2. La ofrenda por el pecado era una ofrenda completamente nueva. Hasta este momento histórico, no se había registrado ninguna ofrenda por el pecado. No había ninguna mención al respecto en las Sagradas Escrituras. Ninguna nación pagana tenía ritos ni siquiera similares a éste.

3. Desde el momento de la entrega de la Ley, se convirtió en la ofrenda más importante y significativa. El ser humano era un pecador desde antes de la entrega de la Ley pero, en efecto, fue la Ley la que le reveló que era un pecador. La ofrenda por el pecado fue ofrecida durante todas las fiestas; Pascua, Pentecostés, Trompetas y Tabernáculos. Fue presentada en el gran Día de la Expiación (Yom Kipur) por el Sumo Sacerdote y en el Lugar Santísimo.

4. Aparece en contraste con el holocausto, aunque se realizaba en el mismo lugar. Dice Levítico 6:25: Habla a Aarón y a sus hijos y diles: "Esta es la ley de la ofrenda por el pecado: la ofrenda por el pecado será ofrecida delante del Señor en el mismo lugar donde el holocausto es ofrecido; es cosa santísima".

Donde acaba el holocausto, empezaba la ofrenda por el pecado. El holocausto nos dice quien es Cristo; la ofrenda por el pecado nos dice que hizo Cristo. En el holocausto, Cristo satisface las demandas de las elevadas y santas normas de Dios; en la ofrenda por el pecado Cristo satisface las profundas y desesperadas necesidades del ser humano. En el holocausto vemos la hermosura de Cristo; en la ofrenda por el pecado vemos el carácter odioso del pecado.

El holocausto era una ofrenda voluntaria; la ofrenda por el pecado era obligatoria. El holocausto ascendía; la ofrenda por el pecado era derramada. Una ofrenda subía y la otra descendía.

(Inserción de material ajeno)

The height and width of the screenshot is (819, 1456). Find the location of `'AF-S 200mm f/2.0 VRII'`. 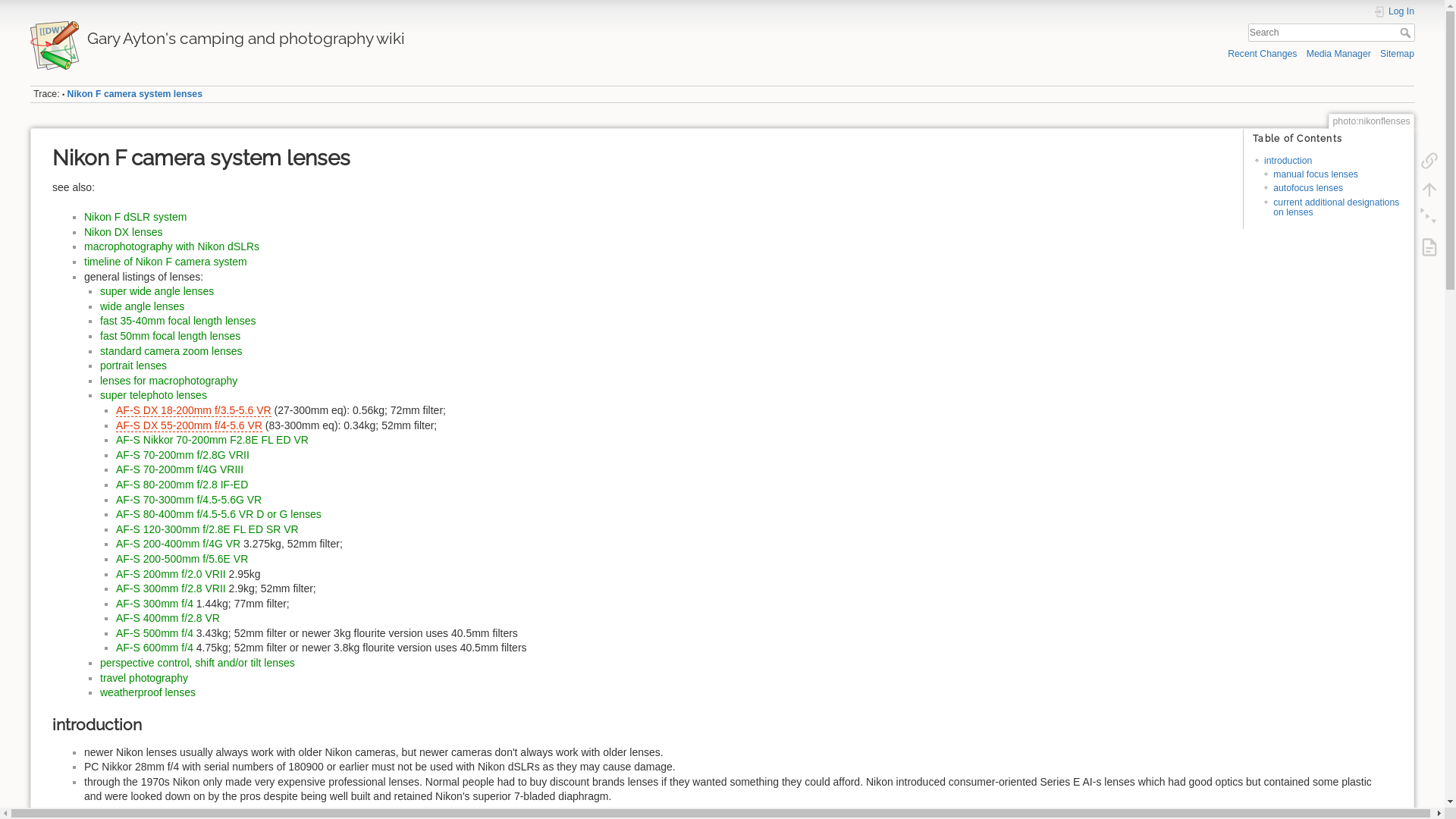

'AF-S 200mm f/2.0 VRII' is located at coordinates (171, 573).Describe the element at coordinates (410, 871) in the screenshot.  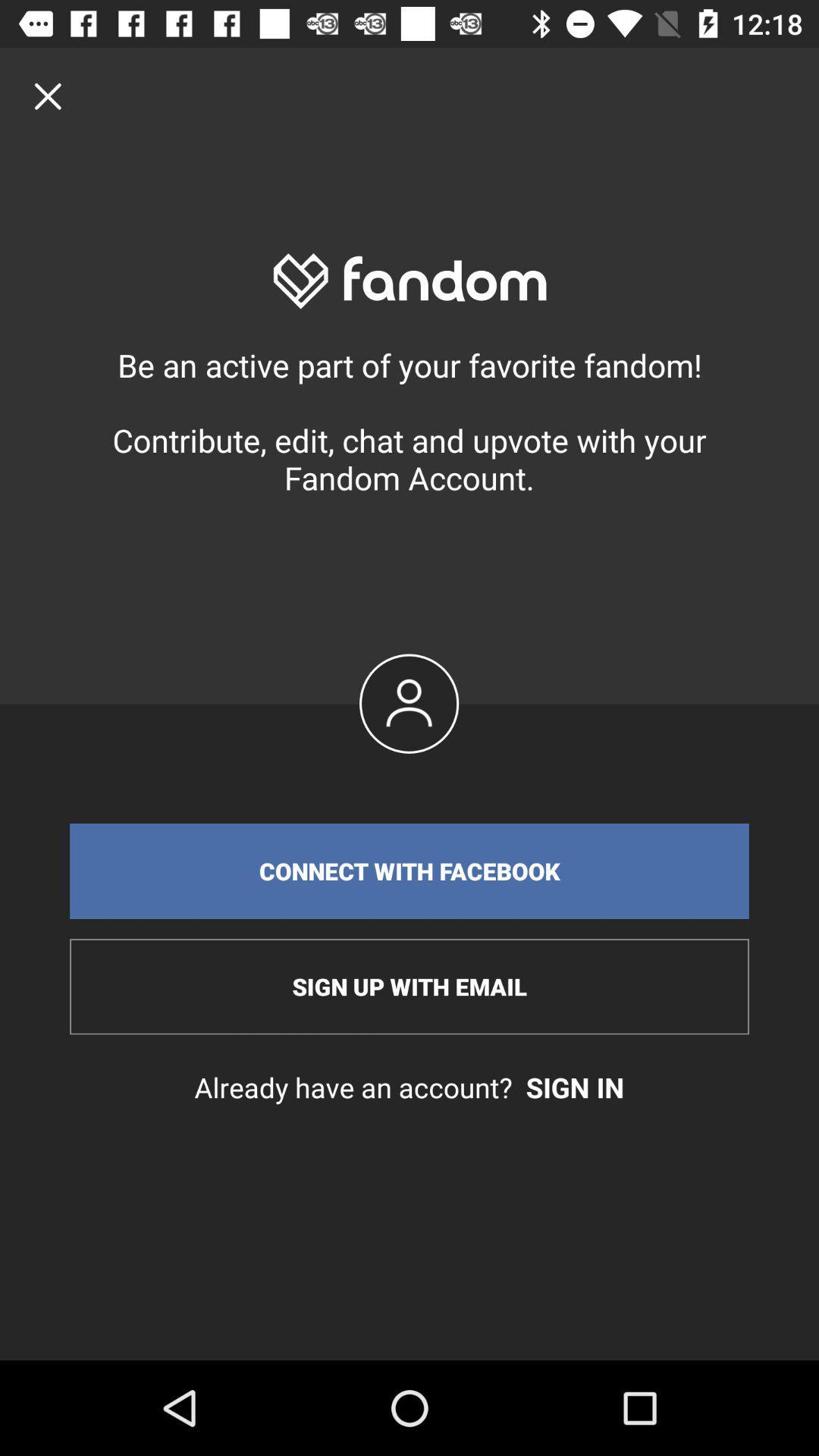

Las 2 ofrendas de aroma no agradable se encuentran en los capítulos 4 y 5. A continuación incluiré un breve bosquejo de la ofrenda por el pecado (que considera al pecado como una naturaleza), y que abarca todo el capítulo 4:

a. Los pecados de ignorancia, vv. 1, 2.

b. Los pecados del sacerdote, vv 3-12.

c. Los pecados de la congregación, vv 13-21.

d. Los pecados del jefe, vv 22-26.

e. Los pecados de la gente del pueblo, vv 27-35.

f. La ley de la ofrenda por el pecado, capítulo 6:24-30

Los pecados de ignorancia

Leamos los versículos 1 y 2:

"El Señor habló a Moisés, diciendo: Habla a los hijos de Israel, diciendo: "Si alguien peca inadvertidamente en cualquiera de las cosas que el Señor ha mandado que no se hagan, y hace alguna de ellas"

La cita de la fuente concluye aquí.